== DATA FOR THE TASK ==

— Start —

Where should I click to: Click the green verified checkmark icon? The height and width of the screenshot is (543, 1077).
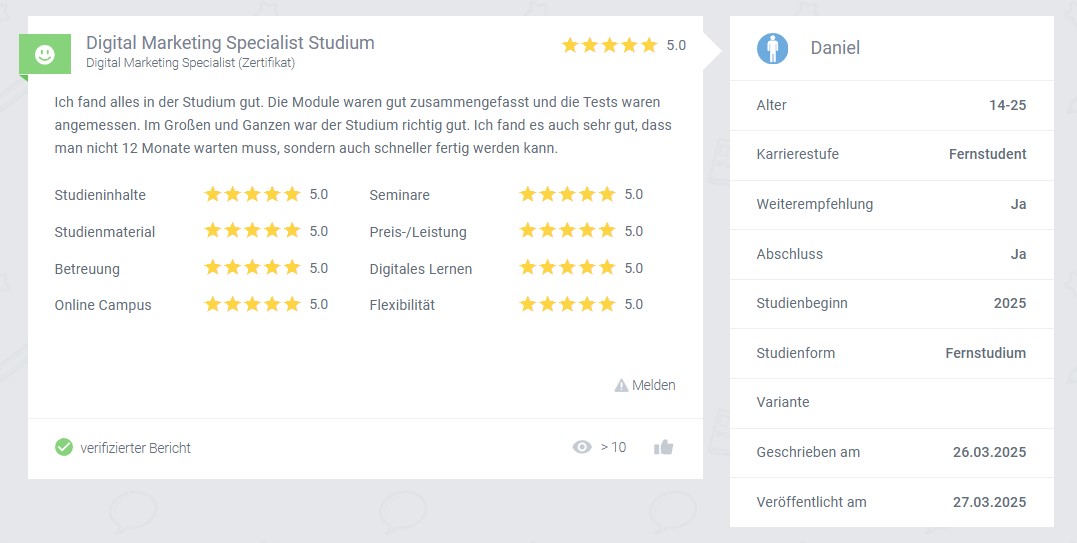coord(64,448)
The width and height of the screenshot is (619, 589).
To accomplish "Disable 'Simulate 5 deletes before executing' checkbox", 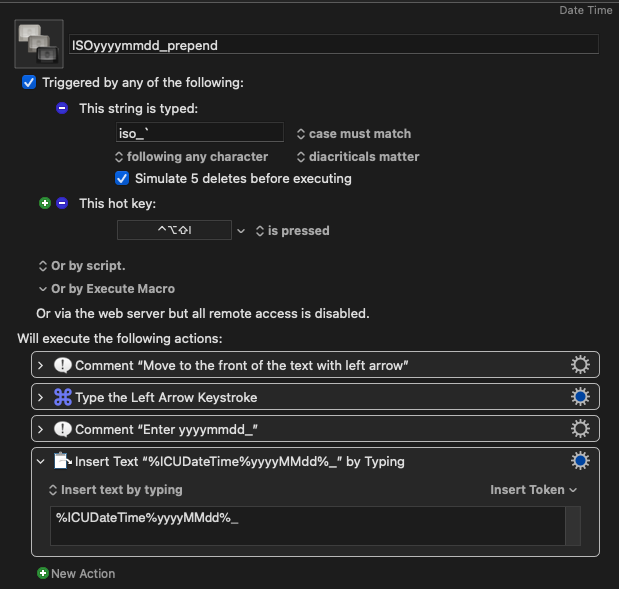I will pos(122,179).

— End —
— Start —

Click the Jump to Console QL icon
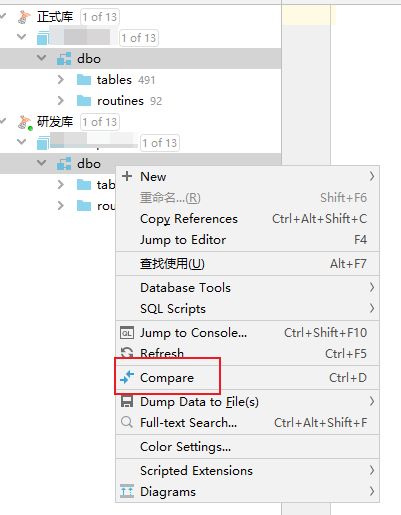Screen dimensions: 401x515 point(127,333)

— End —

Pull out every line of the items above that contains the string "Click", copying each line in full. Case counts.

Where should I click to: Click the green verified checkmark icon? The height and width of the screenshot is (543, 1077).
Click the Jump to Console QL icon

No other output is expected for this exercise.